**PASSAGE**
....................
At the back of my mind, I ask…
why not Darwin?
I’ve been answering this question for almost 6 months to people now, to the point that I’m close to doing a pre-recorded response. But thanks to the very same people asking us, for I’ve somehow given time to reflect on this big decision for quite some time now.
We could’ve moved to another state that’s more urban, say Melbourne, Queensland, Perth, Canberra or Adelaide.. but I guess it’s the remoteness of the Top End which probably piqued interest among our circle here. The easier option would be moving to a state which we’ve already visited before for leisure. At least we already have an idea on how life is like. But Darwin? Honestly, we’ve never considered visiting here except for the Uluru or Ayers Rock, and for the Red Soil. Stepping on red soil would feel like we were in legit outback Australia.
WHICH IN HINDSIGHT, was a wrong premise to start with. Because I realised later on that they are thousands of miles apart!!!! And there’s no red soil here in Darwin for starters, unless you drive 2-3 hours more away from the city.
Well, we could’ve just moved back home in the Philippines and start our life anew. We could’ve just helped my husband’s family run their businesses back home. Or probably find a job and start climbing the corporate ladder. There’s the tempting ego telling us that we have our postgraduate degrees earned overseas which can help us climb the ladder faster. Or maybe I’m wrong. I don’t know.
Our parents and in-laws were encouraging us to consider settling back in the Philippines since, if we decide to start our own family, we have a support system. Of course, all of our closest friends, family members and relatives are back home. And the feeling of HOME, where you feel your heart (and stomach) truly belongs. No other feeling of security can beat that. Or does it really still feel HOME back home? Maybe I’m wrong now. I don’t know.
We sincerely felt our families’ and friends’ concern that they were only looking after our best interests at heart, but we also felt that if we don’t take this risk, there’ll be a part of us forever wondering… WHAT IF this works? And we don’t want to live a life of regrets.
Being the stubborn, adventurous and risk-taking couple that we were, we chose to tread a different path. After months of contemplation and one-on-one inuman sessions, we’ve decided: NORTHERN TERRITORY it is.
It seems to me that this decision was like entering a dark tunnel seeing only the faintest hint of light ahead, just enough light to assure us that there’s a bright future waiting.
For I know well the plans I have in mind for you, says the Lord, plans for your welfare, not for woe! Plans to give you a future full of hope. – Jeremiah 29:11
Tomorrow, we’ll turn 2 months here in Darwin.
I can still vividly remember the time we first arrived here 2 months ago. Bangag, sabaw at pagod were the perfect three words to describe our state upon arriving at Darwin International Airport. Imagine this… we traveled 14 hours from Los Angeles to Sydney, got stressed at Sydney Airport worrying that we might not make it in time for our connecting flight to Darwin because of the 1 hour window, and traveling 4 hours from Sydney to Darwin.
....................
**AVAILABLE DATA**
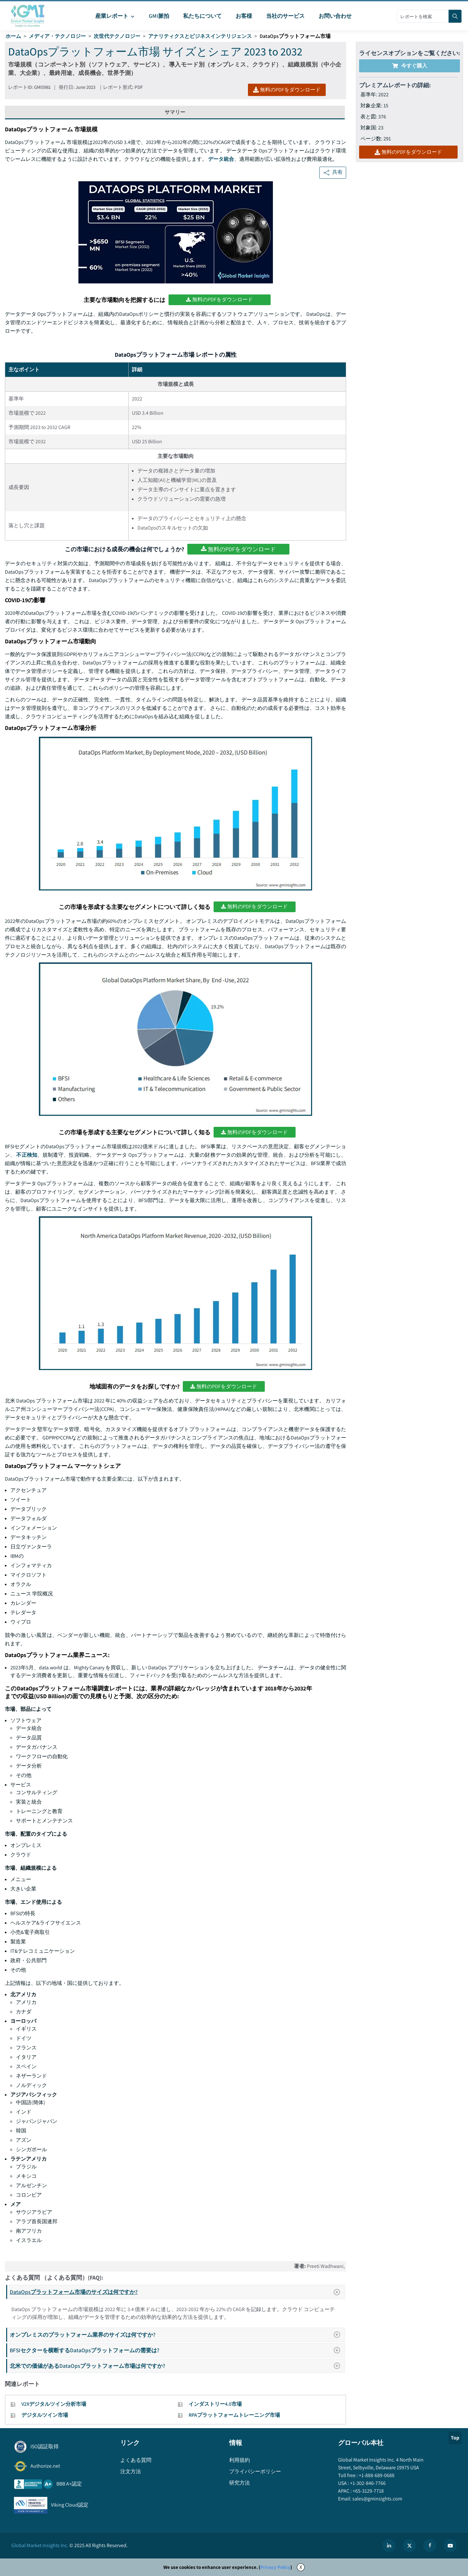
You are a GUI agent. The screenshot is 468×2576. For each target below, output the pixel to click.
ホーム (13, 36)
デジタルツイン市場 (44, 2415)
....................
**TO-DO LIST**
1. From the passage about moving to Darwin, reproduce word for word the part that opens with the words containing "Being the stubborn, adventurous" and closes with "here in Darwin.".
2. In the passage about moving to Darwin, how long was the flight from Los Angeles to Sydney?

**OUTPUTS**
1.
Being the stubborn, adventurous and risk-taking couple that we were, we chose to tread a different path. After months of contemplation and one-on-one inuman sessions, we’ve decided: NORTHERN TERRITORY it is.
It seems to me that this decision was like entering a dark tunnel seeing only the faintest hint of light ahead, just enough light to assure us that there’s a bright future waiting.
For I know well the plans I have in mind for you, says the Lord, plans for your welfare, not for woe! Plans to give you a future full of hope. – Jeremiah 29:11
Tomorrow, we’ll turn 2 months here in Darwin.

2. 14 hours